China's foreign exchange
reserve reached US$1.2 trillion by the end of March, up 37.36 percent from the
same period last year, the People's Bank of China announced here Thursday.
"I'm not surprised at the figure," Cai Zhizhou, an economist with Beijing
University, said and added that forex sharp rise has become "normal".
China's forex reserve came to US$609.9 billion by 2004, US$818.9 billion by
2005 and US$853.6 billion by the end of last February, making the country
overtake Japan to become the biggest foreign reserve holder of the world.
"The rising trade surplus is the major factor contributing to the forex
reserve boom," Cai said and pointed out that low prices of Chinese goods
contributed to the rising trade surplus.
"China needs forex reserve to avoid financial risks as the country's
dependence on foreign trade is going up," said Cai.
China's foreign trade has risen by more than 20 percent annually since 2002
while the ratio of foreign trade to GDP has risen from 30 percent to nearly 70
percent during the same period.
The country's trade surplus reached US$46.44 billion in the first quarter,
nearly double the US$23.3 billion surplus in the same period last year.

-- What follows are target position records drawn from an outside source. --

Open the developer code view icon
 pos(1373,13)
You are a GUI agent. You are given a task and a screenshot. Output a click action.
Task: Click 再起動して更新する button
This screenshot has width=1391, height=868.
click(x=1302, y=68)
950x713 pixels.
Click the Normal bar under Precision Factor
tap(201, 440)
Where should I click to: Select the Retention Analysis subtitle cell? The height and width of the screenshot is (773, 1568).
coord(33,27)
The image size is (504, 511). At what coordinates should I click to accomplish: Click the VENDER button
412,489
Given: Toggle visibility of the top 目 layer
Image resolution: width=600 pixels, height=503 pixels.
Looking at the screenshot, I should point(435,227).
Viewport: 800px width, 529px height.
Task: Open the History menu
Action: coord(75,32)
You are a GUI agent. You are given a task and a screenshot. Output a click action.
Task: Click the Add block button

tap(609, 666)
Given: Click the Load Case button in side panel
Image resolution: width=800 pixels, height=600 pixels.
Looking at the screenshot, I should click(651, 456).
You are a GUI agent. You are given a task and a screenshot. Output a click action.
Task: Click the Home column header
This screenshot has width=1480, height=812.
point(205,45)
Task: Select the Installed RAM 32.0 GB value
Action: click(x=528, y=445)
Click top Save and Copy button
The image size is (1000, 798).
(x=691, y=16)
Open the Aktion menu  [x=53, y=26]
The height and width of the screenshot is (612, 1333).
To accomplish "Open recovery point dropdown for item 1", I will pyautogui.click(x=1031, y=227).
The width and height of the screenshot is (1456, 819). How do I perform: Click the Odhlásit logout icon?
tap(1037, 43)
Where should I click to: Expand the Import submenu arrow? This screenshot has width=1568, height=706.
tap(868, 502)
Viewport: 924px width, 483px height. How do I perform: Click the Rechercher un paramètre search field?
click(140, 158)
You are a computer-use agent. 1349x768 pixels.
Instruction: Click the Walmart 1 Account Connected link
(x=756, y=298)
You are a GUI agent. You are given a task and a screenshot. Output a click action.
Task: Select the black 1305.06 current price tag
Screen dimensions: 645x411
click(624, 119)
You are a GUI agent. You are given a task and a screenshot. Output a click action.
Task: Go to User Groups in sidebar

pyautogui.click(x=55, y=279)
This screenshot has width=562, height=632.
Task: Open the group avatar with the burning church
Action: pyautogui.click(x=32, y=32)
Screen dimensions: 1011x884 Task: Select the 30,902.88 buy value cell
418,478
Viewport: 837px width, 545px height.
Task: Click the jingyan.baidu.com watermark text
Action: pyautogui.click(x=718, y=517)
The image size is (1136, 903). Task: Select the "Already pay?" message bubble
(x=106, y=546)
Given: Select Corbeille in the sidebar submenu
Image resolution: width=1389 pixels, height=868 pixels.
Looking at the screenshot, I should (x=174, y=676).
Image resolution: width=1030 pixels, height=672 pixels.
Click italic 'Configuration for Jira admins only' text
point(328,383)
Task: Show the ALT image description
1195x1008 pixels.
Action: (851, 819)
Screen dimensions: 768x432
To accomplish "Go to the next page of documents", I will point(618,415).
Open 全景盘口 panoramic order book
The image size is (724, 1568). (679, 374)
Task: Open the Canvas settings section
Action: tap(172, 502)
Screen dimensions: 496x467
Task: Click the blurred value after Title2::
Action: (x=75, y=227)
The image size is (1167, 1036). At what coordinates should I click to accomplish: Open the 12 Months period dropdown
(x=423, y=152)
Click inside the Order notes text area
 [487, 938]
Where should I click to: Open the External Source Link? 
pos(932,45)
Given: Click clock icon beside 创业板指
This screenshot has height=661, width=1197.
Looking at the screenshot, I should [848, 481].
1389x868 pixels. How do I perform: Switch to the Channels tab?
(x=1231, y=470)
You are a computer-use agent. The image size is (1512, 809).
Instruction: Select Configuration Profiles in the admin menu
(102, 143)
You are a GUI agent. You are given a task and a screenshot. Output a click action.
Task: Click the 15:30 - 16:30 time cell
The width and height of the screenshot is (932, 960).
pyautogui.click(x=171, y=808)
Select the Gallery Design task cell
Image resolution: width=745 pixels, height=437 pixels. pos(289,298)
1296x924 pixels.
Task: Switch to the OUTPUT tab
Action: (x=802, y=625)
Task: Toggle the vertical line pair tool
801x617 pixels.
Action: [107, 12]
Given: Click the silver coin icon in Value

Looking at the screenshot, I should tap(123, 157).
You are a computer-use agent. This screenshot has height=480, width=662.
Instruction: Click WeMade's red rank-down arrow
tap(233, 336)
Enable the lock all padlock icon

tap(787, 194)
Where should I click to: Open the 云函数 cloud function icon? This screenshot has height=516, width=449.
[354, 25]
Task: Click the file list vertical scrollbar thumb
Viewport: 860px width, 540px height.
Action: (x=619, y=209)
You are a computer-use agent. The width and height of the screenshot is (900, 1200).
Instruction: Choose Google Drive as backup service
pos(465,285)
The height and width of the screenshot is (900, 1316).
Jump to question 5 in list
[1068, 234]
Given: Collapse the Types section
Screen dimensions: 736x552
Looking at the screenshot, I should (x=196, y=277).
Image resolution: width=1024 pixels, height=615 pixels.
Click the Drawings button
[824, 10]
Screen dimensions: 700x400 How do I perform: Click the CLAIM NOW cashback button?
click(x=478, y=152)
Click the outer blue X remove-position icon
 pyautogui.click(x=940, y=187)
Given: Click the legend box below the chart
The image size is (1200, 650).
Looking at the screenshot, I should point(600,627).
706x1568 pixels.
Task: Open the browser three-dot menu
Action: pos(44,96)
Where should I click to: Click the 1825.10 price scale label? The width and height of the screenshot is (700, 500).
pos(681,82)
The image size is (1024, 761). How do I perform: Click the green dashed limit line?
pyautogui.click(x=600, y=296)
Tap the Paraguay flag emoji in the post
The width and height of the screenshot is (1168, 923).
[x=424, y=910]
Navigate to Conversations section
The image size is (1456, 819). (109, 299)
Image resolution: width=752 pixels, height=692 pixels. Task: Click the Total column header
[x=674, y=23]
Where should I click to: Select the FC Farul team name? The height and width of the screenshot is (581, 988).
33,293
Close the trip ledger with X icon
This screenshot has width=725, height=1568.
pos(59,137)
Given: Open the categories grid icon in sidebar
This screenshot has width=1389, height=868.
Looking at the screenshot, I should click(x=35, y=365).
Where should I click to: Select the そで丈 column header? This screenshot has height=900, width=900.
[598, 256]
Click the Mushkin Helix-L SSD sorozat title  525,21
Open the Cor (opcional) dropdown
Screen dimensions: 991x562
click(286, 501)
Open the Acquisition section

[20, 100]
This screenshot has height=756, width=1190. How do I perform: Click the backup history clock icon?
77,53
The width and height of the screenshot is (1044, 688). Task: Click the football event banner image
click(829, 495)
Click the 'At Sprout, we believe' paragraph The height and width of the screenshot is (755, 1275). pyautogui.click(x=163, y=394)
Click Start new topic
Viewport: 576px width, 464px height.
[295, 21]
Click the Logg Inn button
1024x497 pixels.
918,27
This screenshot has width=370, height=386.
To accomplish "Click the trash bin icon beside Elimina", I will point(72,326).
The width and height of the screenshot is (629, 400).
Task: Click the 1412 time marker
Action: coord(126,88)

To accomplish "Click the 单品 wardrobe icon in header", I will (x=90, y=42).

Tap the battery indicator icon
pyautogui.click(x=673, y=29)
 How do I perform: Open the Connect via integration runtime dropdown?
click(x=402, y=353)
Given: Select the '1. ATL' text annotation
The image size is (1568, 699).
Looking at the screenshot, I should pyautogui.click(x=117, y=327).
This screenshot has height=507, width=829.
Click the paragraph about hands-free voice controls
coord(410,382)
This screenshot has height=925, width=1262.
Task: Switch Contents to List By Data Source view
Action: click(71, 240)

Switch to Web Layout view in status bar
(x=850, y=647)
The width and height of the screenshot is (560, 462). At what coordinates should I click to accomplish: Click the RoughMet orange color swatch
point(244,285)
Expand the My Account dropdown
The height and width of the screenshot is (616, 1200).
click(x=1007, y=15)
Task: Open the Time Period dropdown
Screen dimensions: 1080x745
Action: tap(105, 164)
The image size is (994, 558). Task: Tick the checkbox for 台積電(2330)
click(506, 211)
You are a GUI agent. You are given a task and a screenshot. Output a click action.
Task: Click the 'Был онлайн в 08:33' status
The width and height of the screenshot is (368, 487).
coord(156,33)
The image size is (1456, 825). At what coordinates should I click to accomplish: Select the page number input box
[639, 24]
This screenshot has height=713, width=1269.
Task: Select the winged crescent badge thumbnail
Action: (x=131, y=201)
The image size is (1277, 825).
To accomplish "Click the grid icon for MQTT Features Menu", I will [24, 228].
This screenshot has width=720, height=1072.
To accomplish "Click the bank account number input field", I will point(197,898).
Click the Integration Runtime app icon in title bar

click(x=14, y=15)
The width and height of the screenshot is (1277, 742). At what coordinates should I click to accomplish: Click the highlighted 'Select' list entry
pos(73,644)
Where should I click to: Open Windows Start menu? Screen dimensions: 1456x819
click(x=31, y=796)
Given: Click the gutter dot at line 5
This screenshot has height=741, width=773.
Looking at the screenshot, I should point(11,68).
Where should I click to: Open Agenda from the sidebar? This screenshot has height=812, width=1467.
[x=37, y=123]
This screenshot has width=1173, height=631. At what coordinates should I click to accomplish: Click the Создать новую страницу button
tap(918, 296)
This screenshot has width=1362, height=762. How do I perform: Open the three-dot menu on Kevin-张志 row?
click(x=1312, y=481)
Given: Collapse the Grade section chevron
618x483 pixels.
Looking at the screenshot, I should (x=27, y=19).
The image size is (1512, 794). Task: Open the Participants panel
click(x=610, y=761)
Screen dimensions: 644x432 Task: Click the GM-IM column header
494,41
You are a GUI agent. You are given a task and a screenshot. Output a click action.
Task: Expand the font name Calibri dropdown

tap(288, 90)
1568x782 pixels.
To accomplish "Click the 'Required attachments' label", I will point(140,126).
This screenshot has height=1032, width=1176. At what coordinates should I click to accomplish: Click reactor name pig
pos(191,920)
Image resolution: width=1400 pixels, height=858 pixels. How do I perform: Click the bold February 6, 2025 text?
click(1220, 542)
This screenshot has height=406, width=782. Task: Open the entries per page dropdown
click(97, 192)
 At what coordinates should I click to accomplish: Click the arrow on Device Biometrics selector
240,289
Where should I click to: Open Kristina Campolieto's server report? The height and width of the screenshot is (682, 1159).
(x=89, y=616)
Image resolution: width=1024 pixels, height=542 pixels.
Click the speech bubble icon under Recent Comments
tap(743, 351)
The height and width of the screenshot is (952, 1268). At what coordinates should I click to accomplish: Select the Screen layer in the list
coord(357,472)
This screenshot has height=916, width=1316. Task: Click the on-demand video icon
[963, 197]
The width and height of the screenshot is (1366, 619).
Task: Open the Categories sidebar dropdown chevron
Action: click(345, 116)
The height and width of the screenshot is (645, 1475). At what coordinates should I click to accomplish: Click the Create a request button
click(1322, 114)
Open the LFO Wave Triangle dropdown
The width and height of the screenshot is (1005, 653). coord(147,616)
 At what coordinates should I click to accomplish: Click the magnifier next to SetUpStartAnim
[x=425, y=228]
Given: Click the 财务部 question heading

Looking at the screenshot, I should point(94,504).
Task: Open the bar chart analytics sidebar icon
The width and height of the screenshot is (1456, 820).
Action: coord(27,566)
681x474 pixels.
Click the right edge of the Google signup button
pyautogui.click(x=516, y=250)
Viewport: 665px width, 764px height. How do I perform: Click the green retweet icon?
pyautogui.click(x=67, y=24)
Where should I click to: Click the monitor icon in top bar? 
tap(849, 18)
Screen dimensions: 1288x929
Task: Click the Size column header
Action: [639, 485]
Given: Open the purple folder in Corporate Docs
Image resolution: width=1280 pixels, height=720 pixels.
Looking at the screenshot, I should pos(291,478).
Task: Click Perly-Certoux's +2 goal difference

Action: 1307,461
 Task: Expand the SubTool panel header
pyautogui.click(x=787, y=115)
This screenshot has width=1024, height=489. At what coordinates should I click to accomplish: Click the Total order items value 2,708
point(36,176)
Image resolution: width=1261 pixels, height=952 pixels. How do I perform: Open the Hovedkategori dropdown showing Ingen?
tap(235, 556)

However, the rising trade surplus has brought increasing trade frictions
between China and its trade partners.
To balance, the country has lowered and is considering to further lower
export rebates on certain goods, ranging from steel to textile.
The trade surplus in March went down to US$6.87 billion, cracking the 10
billion mark for the first time since March 2006 and showing a downward trend.
"A large-scale forex reserve may backfire," said Cai. "It is the major reason
leading to the excess liquidity in China."
The central bank has to spend quantities of basic money to purchase foreign
exchange, thus aggravating the problem of surplus fluidity.
On the other hand, continuous growth of forex reserve has in fact increased
the pressure on appreciation of the Chinese currency, which in turn has exerted
greater pressure on value preservation of China's forex reserve.
It is estimated that by 2010, China's forex reserve will reach US$2.9
trillion. China thus plans to launch a state forex investment company.
The investment company will issue 200 billion to US$250 billion of
RMB-denominated bonds. Money to be raised will be firstly used as strategic
investment for energy enterprises like CNOOC, earlier reports said.